Is there a fee to pay my CP14 online?
Paying directly from a checking or savings account through IRS Direct Pay or the Electronic Federal Tax Payment System is free. Paying by debit or credit card goes through a third-party processor that charges a fee — a flat fee for debit cards and a percentage for credit cards. Bank payment is almost always cheaper.
How do I know my CP14 online payment went through?
Save the confirmation number you get at the end of the payment. Within one to three business days, log into your IRS online account and confirm the balance for that tax year dropped. Keep a screenshot or printout of both the confirmation and the updated balance in case the notice and payment cross in the mail.
What if I can't pay the full CP14 amount online?

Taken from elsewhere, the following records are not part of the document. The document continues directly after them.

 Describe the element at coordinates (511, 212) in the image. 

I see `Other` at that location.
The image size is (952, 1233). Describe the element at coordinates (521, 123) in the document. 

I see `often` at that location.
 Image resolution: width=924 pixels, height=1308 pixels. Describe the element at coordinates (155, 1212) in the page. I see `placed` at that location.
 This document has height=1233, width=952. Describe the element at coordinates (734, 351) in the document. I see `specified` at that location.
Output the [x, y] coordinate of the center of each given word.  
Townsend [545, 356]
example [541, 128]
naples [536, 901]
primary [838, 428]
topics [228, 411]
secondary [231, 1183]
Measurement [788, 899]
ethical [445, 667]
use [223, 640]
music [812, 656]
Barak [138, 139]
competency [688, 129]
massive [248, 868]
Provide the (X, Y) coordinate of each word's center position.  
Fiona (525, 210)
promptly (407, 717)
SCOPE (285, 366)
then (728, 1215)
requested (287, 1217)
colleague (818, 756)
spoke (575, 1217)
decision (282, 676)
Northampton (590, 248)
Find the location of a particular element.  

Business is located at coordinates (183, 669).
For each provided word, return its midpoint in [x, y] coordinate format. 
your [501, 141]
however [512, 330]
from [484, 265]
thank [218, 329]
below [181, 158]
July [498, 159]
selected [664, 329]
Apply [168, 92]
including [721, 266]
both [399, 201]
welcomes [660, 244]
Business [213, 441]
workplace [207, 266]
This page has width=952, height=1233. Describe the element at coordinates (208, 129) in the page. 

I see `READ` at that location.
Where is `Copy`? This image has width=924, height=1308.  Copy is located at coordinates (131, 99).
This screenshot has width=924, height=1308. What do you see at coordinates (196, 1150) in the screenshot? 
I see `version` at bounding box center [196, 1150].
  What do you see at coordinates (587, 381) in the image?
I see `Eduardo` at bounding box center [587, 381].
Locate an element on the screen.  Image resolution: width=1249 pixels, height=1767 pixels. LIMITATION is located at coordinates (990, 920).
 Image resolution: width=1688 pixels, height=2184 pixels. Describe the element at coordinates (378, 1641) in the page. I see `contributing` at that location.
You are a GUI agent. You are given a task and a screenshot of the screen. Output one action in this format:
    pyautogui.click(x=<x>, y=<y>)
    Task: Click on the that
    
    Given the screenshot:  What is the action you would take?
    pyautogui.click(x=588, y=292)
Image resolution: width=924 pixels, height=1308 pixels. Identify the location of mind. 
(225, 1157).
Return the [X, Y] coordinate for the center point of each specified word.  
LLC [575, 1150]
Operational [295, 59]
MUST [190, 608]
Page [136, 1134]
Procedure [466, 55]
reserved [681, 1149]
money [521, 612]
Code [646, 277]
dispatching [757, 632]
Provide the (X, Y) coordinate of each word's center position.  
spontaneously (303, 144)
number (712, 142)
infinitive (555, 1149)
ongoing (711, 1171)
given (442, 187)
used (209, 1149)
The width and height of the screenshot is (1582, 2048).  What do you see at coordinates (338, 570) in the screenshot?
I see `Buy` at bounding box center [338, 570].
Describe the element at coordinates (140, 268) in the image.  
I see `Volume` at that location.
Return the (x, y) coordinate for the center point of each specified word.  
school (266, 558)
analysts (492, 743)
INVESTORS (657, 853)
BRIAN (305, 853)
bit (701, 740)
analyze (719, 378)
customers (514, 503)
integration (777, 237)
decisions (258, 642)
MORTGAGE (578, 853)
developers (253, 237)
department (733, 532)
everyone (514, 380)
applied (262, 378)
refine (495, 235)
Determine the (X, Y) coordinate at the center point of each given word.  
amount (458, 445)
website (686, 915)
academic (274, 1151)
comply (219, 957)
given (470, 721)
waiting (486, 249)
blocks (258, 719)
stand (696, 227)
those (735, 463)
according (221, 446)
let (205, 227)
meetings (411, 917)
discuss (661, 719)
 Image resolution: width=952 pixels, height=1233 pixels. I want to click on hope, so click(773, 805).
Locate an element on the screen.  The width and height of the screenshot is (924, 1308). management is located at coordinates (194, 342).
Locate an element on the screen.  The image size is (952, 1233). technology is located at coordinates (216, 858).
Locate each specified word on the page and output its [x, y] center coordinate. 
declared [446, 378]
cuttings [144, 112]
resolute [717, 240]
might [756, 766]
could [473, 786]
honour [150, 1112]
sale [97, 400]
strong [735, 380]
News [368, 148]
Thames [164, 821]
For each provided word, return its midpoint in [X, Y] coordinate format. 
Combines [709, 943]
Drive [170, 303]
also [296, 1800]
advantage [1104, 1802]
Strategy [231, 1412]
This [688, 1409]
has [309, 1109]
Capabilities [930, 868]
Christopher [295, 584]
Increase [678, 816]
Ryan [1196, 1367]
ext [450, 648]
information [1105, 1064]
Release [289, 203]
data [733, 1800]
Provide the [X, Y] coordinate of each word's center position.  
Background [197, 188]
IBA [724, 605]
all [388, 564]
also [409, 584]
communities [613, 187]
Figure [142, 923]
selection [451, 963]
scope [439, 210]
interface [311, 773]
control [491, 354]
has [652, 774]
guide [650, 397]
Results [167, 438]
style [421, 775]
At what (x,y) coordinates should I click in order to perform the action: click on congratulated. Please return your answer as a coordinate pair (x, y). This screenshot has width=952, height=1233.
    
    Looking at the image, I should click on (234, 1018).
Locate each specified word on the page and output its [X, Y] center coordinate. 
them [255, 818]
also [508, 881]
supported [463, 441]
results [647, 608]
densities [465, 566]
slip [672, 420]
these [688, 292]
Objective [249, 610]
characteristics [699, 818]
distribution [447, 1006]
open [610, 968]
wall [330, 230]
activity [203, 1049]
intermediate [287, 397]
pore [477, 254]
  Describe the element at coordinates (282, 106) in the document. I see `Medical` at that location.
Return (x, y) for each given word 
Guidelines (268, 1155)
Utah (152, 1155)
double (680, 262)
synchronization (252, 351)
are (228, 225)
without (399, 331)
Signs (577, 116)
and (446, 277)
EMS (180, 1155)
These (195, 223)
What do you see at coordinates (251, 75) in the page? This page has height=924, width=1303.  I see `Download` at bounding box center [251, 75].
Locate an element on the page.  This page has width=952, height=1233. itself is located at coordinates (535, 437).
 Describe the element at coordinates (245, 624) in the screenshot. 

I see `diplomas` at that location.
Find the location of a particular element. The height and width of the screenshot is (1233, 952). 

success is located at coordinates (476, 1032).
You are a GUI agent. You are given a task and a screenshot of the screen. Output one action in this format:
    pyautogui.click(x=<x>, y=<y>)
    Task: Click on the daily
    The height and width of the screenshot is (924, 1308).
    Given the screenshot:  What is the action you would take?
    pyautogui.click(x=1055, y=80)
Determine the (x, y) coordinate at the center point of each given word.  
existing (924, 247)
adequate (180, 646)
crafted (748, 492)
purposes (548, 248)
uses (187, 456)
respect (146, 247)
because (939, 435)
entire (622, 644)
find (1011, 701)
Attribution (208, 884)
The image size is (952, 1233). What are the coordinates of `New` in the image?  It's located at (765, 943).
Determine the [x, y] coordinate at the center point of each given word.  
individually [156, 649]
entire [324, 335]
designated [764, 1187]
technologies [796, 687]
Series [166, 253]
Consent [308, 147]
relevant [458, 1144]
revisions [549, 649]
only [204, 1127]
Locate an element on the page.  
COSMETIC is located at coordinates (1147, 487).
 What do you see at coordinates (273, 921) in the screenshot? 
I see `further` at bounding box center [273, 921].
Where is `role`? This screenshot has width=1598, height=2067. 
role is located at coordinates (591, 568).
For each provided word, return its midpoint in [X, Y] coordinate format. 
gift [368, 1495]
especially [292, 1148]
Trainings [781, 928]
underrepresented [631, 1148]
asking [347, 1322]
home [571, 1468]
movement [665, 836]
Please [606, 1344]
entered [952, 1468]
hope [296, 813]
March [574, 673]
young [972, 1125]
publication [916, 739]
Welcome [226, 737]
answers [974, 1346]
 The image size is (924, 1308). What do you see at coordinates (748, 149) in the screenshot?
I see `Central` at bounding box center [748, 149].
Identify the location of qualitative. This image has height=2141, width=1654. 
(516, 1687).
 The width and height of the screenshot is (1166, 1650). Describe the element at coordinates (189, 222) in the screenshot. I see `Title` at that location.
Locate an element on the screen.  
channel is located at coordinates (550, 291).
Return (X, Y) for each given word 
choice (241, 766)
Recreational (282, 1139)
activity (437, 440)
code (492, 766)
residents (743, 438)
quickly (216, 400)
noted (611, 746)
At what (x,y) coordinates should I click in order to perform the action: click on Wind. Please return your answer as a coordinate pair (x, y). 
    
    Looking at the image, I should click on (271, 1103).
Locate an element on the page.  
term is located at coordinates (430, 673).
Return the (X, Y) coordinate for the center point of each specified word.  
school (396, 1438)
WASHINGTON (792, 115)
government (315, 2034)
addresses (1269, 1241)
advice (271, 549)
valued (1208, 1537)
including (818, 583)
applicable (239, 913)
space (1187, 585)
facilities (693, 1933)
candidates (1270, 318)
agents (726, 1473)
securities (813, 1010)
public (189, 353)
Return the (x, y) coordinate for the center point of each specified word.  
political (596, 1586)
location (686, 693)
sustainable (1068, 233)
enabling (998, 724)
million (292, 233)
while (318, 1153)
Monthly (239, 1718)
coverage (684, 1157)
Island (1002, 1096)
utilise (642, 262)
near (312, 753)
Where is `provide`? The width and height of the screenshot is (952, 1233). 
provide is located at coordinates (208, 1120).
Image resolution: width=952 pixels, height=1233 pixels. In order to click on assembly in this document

You can set up a payment plan online at IRS.gov before the deadline. A short-term plan gives up to 180 extra days, and a monthly installment agreement is available for most balances under $50,000. Setting up a plan stops the notice sequence even if you can't pay everything today.
This guide is general information, not tax or legal advice for your specific situation. Eligibility for IRS programs depends on individual facts and circumstances; no outcome is guaranteed.